Dr Singh told the Norwegian Prime Minister Jens Stoltenberg that India places much emphasis on strong family values. The meeting took place on the sidelines of a nuclear summit in Seoul. "It is a matter of municipality and judicial court. The sentiments of parents should not be hurt," Indian Foreign Secretary Ranjan Mathai said. Mr Stoltenberg reportedly told Dr Singh that the local municipality is planning to take the next steps in consultation with the district court and all parties concerned.
The Indian government stepped in a few months ago to point out to Norway that the children are Indian citizens and cannot be treated as "stateless orphans." A series of diplomats were deputed to meet child welfare and other authorities to help them accept Anurup's younger brother, Arunabhas, as the children's custodian. They would be allowed to return to India in his care with supervision by Indian authorities. But a Public Relations nightmare for the government erupted last weekend when different newspapers claimed that Anurup had said his wife is prone to violence and that he would prefer for his children to stay in Norway.
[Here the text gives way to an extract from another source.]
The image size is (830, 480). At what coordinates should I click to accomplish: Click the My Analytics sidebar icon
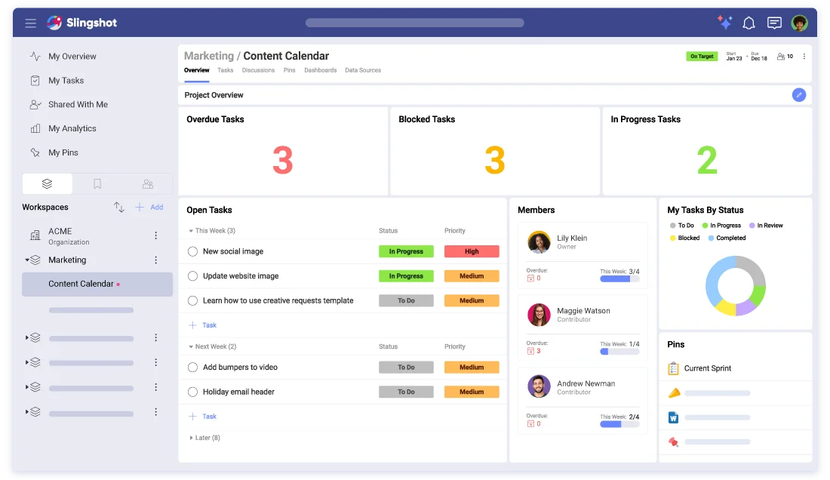pyautogui.click(x=35, y=128)
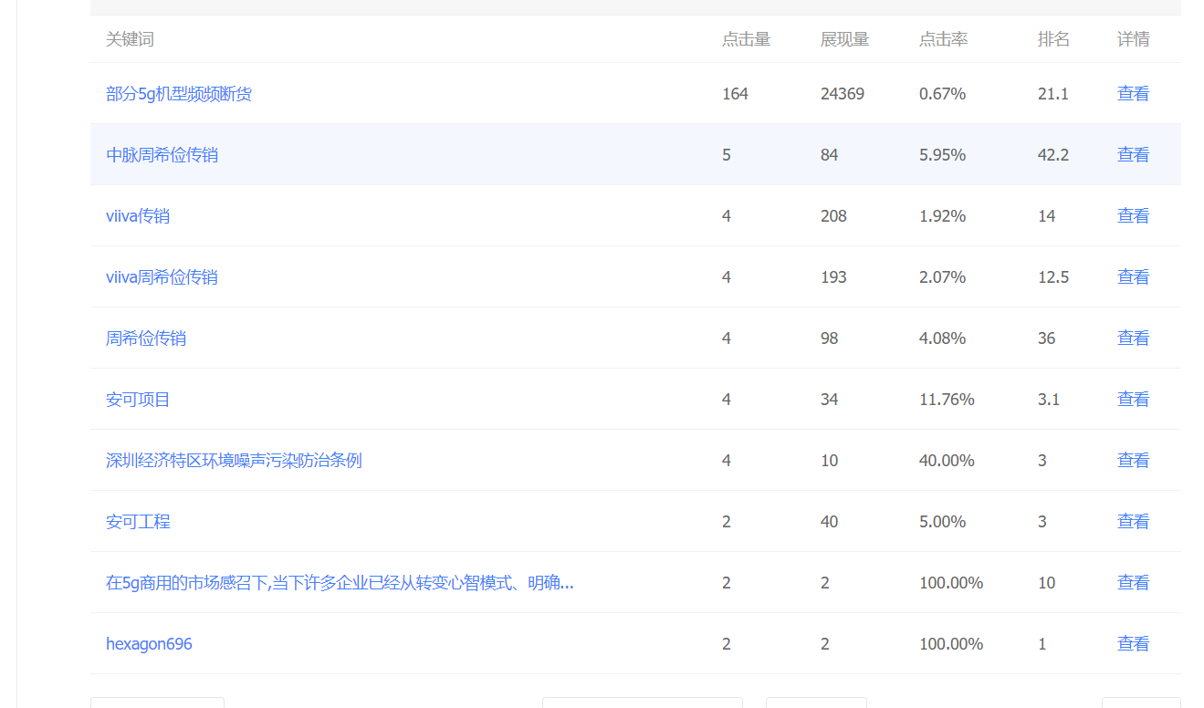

Child welfare officials cited the dispute to say that the solution offered by the Indian government and the family no longer seemed acceptable. "In the light of the great uncertainty that now prevails, the Child Welfare Service (CWS) cannot maintain that a move to India would be in the best interests of the children," Child Welfare Service chief Gunnar Toresen had said.
The Indian government then asked the Bhattacharyas to clearly state what they wanted for their children. Anurup released a press statement that said that his wife and he remain committed to bringing their children home. The government has decided to back them. And the leaders of all major political parties have formally requested the Indian government to handle the case.